▶ **Entries shown**
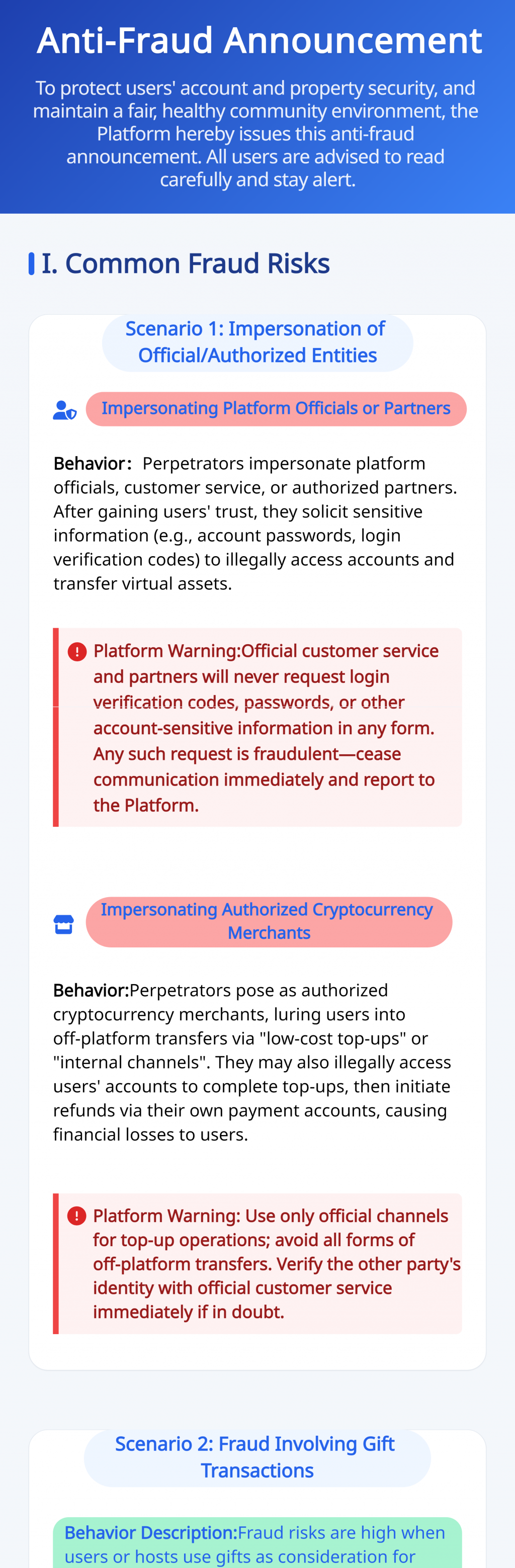Click the blue bar marker beside Common Fraud Risks
The image size is (515, 1568).
pyautogui.click(x=32, y=264)
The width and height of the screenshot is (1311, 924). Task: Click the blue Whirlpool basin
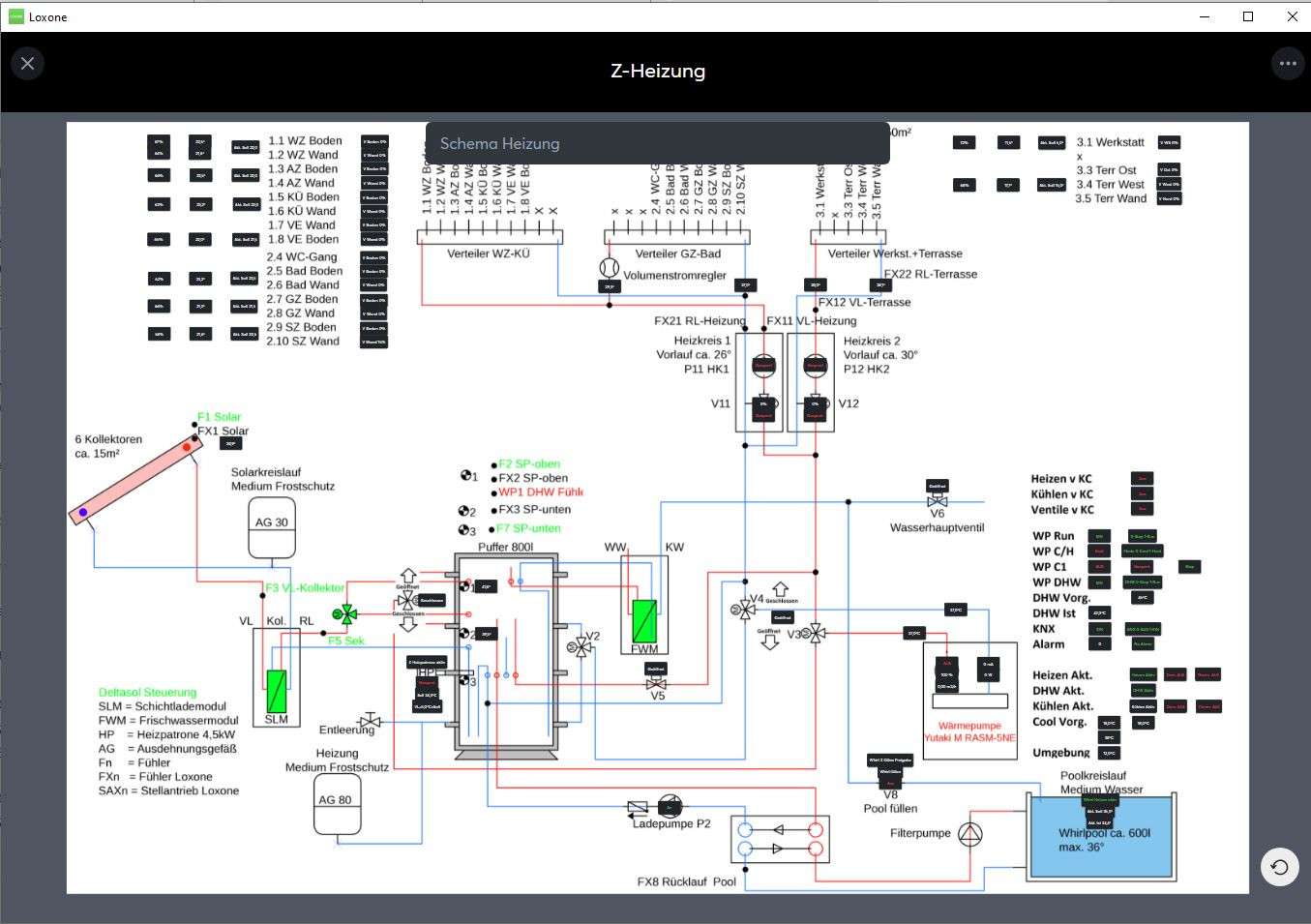[x=1102, y=835]
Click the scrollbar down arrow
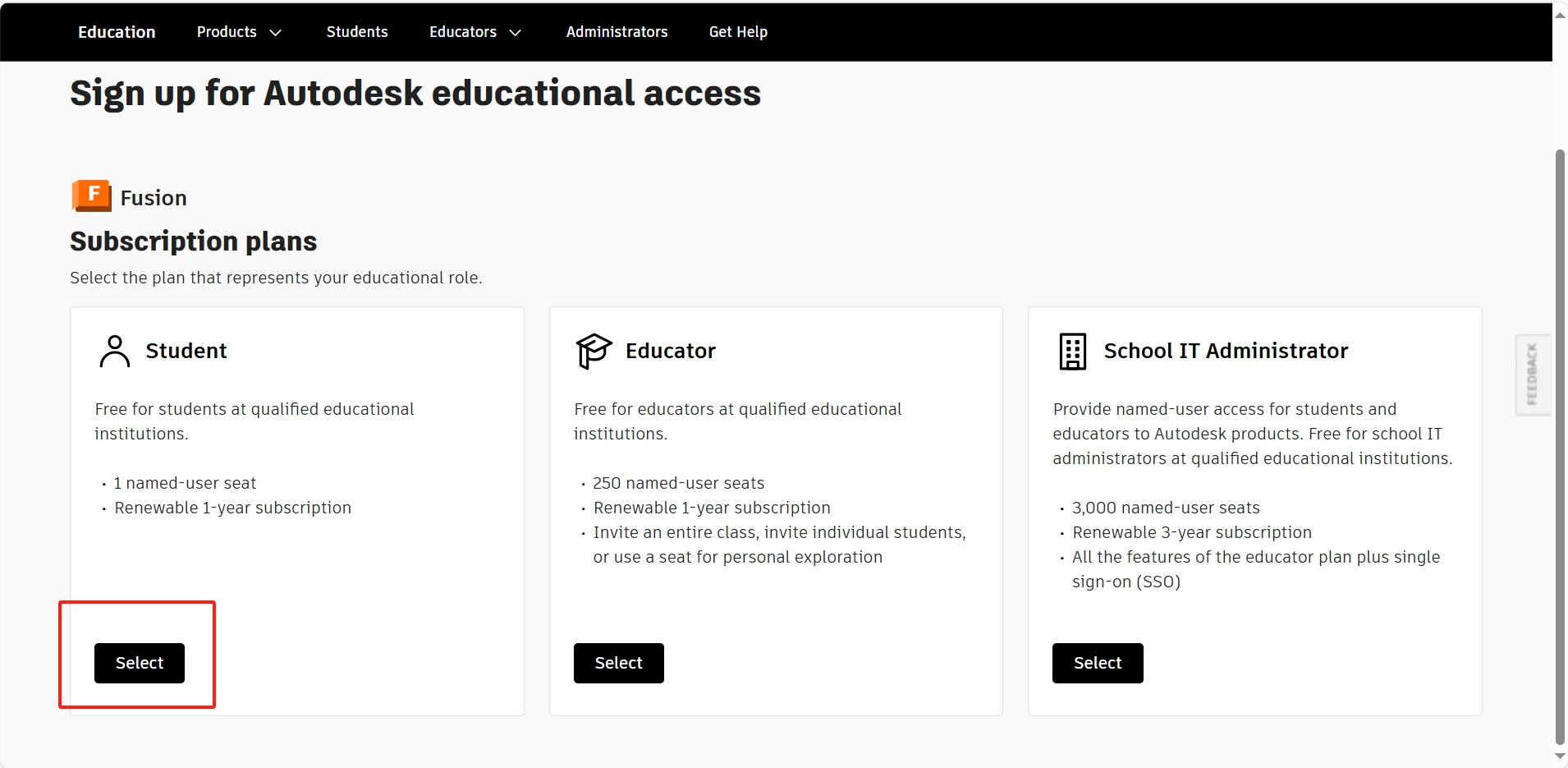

▶ **Task**
Take the line containing "The width and" through the last line of the material and retype exactly those lines, both ends included, with no pictures.

▶ **Response area**
The width and height of the screenshot is (1311, 924). Task: Click the blue Whirlpool basin
[x=1102, y=835]
Click the scrollbar down arrow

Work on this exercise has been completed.